For a second she thought they might shut her out, close ranks the way men did. But she wasn’t the type to be shut out. She’d grown up chasing these two, along with her own brothers, across every inch of Redcliffe. Always outnumbered, she had somehow learned how to keep pace, how not to quit. Her eyes slid to Alex's rigid back. She never quit, not until the fight was good and done.
“Well?” she asked.
Troy gave in first, as she’d known he would. “What do you think, Becs? Would you—”
“This is private,” Alex cut in, his voice a knife.
“So you are telling me you think Becca’s opinion doesn’t matter?” Troy countered. “After all, between the three of us she is the only woman here.”
“It is very nice of you to notice, Troy.” Becca said dryly. Out of the corner of her eye she kept track of Alex. He never noticed. Her chest tugged in two directions at once. Part of her wanted to cross the room and fold him into a hug, the other part wanted to haul off the table and punch him for pretending she wasn’t there.
“Would you carry a baby…for money?”
Her head snapped back toward Troy. “What?” she asked, choking on the word. “A baby for who?”

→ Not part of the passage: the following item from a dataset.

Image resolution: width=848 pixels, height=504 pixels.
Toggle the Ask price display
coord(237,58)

“For someone else.” Troy leaned back against the table, folded his massive arms against his chest and lifted a brow. “Take my brother here, the recluse, for example.”
Alex shot a warning glare in Troy's direction, but his twin was not finished.

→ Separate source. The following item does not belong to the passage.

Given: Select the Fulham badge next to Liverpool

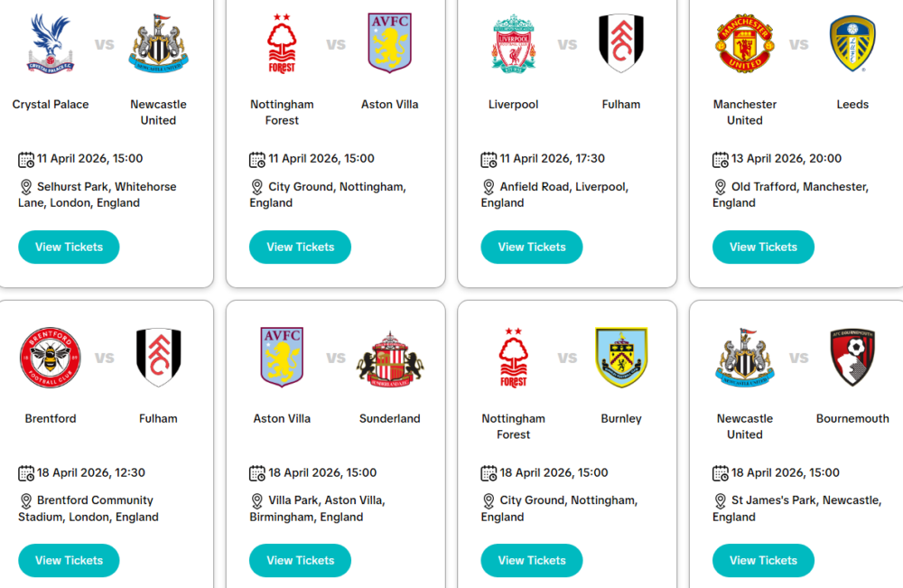Looking at the screenshot, I should pyautogui.click(x=621, y=43).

He carried on. “He claims he would pay a surrogate, and since that’s—”
“Troy,” Becca's started to warn him.
She didn’t need to. In a blur, Alex had Troy by the collar of his shirt. Two short, clipped words came out of his mouth. Raw and harsh, there was nothing princely about them.
“f**k you." He said. Becca suspected he meant every word of it.
She tried to step between them, but Alex was already pulling away. He released his grip on Troy, but his voice was ice. “Handle this however you want. I’ll do it my way. I don’t need you to sign off.”
He walked out. No slammed door, no raised voice. That kind of heat would have meant he still cared, but the man Alexander Bannerman had become was colder than stone.
“I suppose what I think doesn’t matter now,” Becca said wistfully.
Troy offered her a rough laugh. “Only if you believe Mr. Sunshine and Rainbows there can find himself a woman.”
Her heart thudded. Of course he could. Alex didn’t need his family name or his family fortune. He had the kind of body that turned heads, the dark look of a man carrying wounds, and that was enough to draw women like moths to a bonfire.
A shiver crept along her arms. She set down the sandwich she’d been holding. “You don’t think he’ll do anything reckless, do you?”
“Not if I can stop him.”
Becca snorted. It went against everything she knew about the twins. In their childhood, Troy was the hothead who always needed someone to stop him from doing something reckless. Alex was the more levelheaded of the twins, and the one who was eternally tasked with terrible responsibility of keeping Troy in check.
Troy filled his glass and swallowed the contents in one go. “Do you honestly think he’s in any shape to be picky? What was Dad thinking? He should’ve left Alex out of this whole thing!”
Becca’s heart tugged her in the direction of Alex and she considered going after him, but she was no longer the girl she once was, chasing after the twins. She struggled with her feelings.
Troy took another precariously long swig of the Macallan and Becca eyed the bottle. “All right,” she said. ‘Confessio
n time, boys. I only caught a slice of what you said earlier. Who wants to fill me in on the rest?”